(RECORDS FOR THIS EXERCISE)
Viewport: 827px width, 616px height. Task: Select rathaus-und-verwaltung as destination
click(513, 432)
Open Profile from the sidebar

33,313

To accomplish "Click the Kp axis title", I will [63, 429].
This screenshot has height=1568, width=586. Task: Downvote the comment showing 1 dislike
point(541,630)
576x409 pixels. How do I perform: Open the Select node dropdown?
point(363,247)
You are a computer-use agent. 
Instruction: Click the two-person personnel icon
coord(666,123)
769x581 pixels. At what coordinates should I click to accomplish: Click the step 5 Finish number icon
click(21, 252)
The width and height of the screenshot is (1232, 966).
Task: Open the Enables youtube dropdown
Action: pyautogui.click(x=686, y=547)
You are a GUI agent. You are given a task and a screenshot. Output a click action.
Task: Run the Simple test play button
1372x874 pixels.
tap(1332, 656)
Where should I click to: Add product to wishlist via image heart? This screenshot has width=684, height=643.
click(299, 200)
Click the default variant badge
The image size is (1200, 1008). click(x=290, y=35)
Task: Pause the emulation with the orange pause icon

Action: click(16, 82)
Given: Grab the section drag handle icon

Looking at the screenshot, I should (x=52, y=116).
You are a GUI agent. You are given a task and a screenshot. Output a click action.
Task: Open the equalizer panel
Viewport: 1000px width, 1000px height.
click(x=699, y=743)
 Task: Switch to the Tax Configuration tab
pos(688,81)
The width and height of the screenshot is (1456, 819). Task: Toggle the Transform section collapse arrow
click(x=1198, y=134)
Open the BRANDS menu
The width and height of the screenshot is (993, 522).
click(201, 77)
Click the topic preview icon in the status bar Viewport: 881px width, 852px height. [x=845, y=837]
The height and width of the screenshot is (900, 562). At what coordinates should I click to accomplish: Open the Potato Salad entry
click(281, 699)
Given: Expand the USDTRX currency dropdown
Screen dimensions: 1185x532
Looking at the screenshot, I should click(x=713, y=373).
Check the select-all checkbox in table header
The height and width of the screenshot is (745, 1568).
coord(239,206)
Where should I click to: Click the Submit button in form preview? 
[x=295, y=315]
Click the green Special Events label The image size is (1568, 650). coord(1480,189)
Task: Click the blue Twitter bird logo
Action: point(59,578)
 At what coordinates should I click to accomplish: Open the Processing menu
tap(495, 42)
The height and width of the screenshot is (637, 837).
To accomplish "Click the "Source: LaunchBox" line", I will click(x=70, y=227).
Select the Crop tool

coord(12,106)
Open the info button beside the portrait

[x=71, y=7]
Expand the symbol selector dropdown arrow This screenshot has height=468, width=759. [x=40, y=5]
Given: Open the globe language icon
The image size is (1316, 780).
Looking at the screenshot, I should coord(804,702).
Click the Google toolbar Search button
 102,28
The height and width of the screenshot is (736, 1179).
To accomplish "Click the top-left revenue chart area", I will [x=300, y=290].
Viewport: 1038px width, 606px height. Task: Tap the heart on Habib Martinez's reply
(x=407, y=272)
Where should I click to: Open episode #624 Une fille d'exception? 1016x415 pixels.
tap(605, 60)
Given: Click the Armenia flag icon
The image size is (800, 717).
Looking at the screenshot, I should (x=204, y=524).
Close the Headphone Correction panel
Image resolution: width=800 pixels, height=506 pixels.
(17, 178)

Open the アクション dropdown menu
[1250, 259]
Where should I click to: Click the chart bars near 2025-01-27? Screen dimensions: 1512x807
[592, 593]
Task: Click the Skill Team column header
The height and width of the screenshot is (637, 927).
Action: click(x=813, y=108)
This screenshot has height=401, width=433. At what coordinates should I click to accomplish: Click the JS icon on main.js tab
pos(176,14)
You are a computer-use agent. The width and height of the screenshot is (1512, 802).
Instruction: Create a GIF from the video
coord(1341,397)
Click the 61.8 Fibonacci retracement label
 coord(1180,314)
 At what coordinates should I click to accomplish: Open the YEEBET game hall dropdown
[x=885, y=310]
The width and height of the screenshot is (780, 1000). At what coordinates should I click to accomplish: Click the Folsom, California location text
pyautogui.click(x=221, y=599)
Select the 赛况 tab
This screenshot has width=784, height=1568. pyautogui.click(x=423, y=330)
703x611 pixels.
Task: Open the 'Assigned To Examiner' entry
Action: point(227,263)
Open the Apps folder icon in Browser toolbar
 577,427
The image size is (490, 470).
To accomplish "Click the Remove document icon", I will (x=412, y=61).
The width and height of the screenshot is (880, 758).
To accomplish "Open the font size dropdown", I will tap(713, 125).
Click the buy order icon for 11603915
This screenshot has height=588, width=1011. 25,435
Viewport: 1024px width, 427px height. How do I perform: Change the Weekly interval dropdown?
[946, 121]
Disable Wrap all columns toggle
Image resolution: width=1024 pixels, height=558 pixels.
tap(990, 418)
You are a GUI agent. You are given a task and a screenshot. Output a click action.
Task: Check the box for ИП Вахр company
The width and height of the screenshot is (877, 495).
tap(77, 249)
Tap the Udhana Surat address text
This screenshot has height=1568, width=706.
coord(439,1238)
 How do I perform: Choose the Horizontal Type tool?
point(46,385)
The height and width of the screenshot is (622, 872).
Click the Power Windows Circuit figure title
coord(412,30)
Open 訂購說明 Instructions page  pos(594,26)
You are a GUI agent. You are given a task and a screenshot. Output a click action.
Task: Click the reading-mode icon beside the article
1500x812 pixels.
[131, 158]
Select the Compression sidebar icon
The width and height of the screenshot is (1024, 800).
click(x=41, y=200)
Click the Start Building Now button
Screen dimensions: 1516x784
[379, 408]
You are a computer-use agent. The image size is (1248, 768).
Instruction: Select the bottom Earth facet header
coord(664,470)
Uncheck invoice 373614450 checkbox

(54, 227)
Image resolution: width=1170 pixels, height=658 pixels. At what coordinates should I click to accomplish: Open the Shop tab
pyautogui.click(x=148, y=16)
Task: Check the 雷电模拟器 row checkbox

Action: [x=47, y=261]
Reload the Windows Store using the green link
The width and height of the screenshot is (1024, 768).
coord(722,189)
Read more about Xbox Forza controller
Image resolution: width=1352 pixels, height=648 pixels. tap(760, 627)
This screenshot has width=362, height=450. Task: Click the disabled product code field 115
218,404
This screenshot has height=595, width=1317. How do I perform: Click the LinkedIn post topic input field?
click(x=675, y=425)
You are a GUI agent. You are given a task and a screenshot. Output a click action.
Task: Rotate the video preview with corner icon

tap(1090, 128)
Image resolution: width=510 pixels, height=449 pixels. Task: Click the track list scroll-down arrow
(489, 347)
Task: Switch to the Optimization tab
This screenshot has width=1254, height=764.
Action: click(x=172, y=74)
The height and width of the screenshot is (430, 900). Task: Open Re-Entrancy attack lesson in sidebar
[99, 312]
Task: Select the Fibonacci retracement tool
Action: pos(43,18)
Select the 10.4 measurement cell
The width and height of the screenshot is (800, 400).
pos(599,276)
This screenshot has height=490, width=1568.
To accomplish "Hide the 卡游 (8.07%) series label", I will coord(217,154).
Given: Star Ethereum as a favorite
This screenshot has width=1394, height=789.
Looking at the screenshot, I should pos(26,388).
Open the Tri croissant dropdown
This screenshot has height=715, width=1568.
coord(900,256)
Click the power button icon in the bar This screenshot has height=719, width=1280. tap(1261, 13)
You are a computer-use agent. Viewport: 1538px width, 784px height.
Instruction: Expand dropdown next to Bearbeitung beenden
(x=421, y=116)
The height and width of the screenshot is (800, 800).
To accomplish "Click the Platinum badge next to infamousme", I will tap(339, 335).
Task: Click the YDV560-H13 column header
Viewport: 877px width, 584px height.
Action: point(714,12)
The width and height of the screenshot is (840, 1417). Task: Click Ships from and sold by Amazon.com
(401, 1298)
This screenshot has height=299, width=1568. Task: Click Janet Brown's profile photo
(End RECORDS FOR THIS EXERCISE)
*PROBLEM DESCRIPTION*. Copy whichever lines in the listing above hold "computer".

*ANSWER TO THE EXERCISE*.
You are a computer-use agent. 
You are a computer-use agent. The width and height of the screenshot is (1512, 802).
You are a computer-use agent. The image size is (1248, 768).
You are a computer-use agent. Viewport: 1538px width, 784px height.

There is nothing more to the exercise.